### Tekst
----------------

Drie eeuwen
lang een bakkerij

W

Weteringstraat 19

Weteringstraat 19, Amsterdam

Weteringstraat 19 is een van 211 gelijksoortige wevershuizen, die in 1670-1672 aan beide zijden van de Vijzelgracht werden gebouwd en verhuurd aan werklieden in de wol- en linnenfabricage. Uitzondering daarop vormden de 21 hoekhuizen: hier kwamen kramerijen of kommenijen, tappers en tabakswinkels en – zoals in dit pand – bakkerijen. Het was een destijds uniek project, binnen Amsterdam geheel enig in zijn soort: de eerste blok-woningbouw.

Ca. 1670
Bouw
1961
Stadsherstel eigenaar
1974 & 2019
Restauratie
Nu
Bedrijfsruimte & woning
Bakkerij
Één van Vijf

De Gasthuizen lieten hun woningen bouwen door Vingboons

In 1670 werd besloten tot een stadsuitleg ‘tot voortplantinge voor de manufacturen’ op gratis beschikbaar gestelde grond door het Burgerweeshuis, de Gasthuizen en het Leprozenhuis. Er zouden in eerste instantie zes bakkerijen komen in diverse hoekpanden: voor elk van de instellingen twee. Later werd besloten tot vijf: voor elk woonblok één, maar in de praktijk pakte ook dit iets anders uit – mogelijk omdat de kavels al verloot waren. Wel bleef men bij dit aantal van vijf en de regenten verplichtten zich onderling om nooit een van de andere panden aan een bakker te verhuren. De Gasthuizen lootten maar één bakkerij en deze kwam in het hoekhuis Weteringstraat 19. De bakkerijen van het Leprozenhuis kwamen op Spiegelgracht 17 en Vijzelgracht 21 en het Burgerweeshuis kreeg Vijzelgracht 10 en Nieuwe Looiersdwarsstraat 17 toegewezen.

----------------

### Onderdelen
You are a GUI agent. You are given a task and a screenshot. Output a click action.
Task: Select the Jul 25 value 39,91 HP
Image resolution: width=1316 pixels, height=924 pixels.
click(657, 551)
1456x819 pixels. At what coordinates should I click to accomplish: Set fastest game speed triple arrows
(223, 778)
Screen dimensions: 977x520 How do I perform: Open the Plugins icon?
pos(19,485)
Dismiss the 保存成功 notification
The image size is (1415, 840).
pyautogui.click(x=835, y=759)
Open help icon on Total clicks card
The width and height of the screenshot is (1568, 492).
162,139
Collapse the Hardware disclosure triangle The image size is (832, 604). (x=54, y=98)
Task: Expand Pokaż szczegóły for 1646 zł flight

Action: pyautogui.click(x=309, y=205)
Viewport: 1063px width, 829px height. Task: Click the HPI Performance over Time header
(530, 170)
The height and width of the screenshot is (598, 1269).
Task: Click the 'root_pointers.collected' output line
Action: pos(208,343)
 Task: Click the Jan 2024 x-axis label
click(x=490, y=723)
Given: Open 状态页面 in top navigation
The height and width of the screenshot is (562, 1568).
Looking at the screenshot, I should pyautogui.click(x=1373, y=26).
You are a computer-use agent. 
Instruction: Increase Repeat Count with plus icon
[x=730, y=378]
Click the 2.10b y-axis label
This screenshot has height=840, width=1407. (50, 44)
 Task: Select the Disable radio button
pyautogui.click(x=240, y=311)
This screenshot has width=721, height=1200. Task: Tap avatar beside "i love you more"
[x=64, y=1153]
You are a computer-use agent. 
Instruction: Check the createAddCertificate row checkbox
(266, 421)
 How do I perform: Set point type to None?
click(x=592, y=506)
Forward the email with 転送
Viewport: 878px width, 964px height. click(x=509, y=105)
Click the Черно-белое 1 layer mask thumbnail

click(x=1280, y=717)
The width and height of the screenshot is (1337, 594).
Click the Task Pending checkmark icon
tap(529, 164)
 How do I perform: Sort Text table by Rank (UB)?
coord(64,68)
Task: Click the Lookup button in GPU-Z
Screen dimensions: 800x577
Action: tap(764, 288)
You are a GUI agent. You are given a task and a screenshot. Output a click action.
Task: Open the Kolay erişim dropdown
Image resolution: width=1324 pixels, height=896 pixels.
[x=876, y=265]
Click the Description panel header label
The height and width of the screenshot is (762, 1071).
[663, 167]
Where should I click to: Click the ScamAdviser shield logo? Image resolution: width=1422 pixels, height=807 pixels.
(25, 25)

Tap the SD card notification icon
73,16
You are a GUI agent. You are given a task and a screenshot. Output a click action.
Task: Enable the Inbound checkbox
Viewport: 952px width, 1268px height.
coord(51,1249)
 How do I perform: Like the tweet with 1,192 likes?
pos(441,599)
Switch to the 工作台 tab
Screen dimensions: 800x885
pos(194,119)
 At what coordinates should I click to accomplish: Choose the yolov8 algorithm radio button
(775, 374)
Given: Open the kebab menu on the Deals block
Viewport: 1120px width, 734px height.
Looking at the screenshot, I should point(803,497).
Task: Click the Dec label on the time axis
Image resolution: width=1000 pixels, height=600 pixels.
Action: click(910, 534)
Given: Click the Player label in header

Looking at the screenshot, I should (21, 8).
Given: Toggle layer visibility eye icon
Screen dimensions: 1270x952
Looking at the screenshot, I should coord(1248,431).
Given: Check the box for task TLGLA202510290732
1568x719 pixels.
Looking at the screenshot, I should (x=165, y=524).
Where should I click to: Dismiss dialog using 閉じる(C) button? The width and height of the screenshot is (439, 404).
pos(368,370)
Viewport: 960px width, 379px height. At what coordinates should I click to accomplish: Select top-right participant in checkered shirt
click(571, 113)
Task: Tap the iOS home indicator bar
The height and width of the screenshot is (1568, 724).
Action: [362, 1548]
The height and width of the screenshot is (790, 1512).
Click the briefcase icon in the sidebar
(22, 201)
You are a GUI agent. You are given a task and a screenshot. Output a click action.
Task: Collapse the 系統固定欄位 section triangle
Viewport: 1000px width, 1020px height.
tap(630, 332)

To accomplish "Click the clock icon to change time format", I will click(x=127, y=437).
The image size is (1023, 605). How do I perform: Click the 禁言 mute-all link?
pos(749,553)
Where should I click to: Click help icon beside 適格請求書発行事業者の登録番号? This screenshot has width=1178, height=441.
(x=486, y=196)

----------------

### Opdrachten
**A)** Geef het stuk van "De Gasthuizen lieten" tot en met "Looiersdwarsstraat 17 toegewezen." uit de tekst over Weteringstraat 19 letterlijk opnieuw weer.
**B)** Noem alle adressen van bakkerijen die de tekst over Weteringstraat 19 vermeldt.
**C)** Beantwoord met de tekst over Weteringstraat 19 de volgende vragen.
(i) Hoeveel gelijksoortige wevershuizen werden er aan beide zijden van de Vijzelgracht gebouwd?
(ii) In welk jaar werd Stadsherstel eigenaar van het pand?
(iii) Welke instelling lootte maar één bakkerij?
De lijst is los materiaal en hoort niet bij de tekst.

### Antwoorden
**A)**
De Gasthuizen lieten hun woningen bouwen door Vingboons

In 1670 werd besloten tot een stadsuitleg ‘tot voortplantinge voor de manufacturen’ op gratis beschikbaar gestelde grond door het Burgerweeshuis, de Gasthuizen en het Leprozenhuis. Er zouden in eerste instantie zes bakkerijen komen in diverse hoekpanden: voor elk van de instellingen twee. Later werd besloten tot vijf: voor elk woonblok één, maar in de praktijk pakte ook dit iets anders uit – mogelijk omdat de kavels al verloot waren. Wel bleef men bij dit aantal van vijf en de regenten verplichtten zich onderling om nooit een van de andere panden aan een bakker te verhuren. De Gasthuizen lootten maar één bakkerij en deze kwam in het hoekhuis Weteringstraat 19. De bakkerijen van het Leprozenhuis kwamen op Spiegelgracht 17 en Vijzelgracht 21 en het Burgerweeshuis kreeg Vijzelgracht 10 en Nieuwe Looiersdwarsstraat 17 toegewezen.

**B)**
Weteringstraat 19
Spiegelgracht 17
Vijzelgracht 21
Vijzelgracht 10
Nieuwe Looiersdwarsstraat 17

**C)**
(i) 211
(ii) 1961
(iii) De Gasthuizen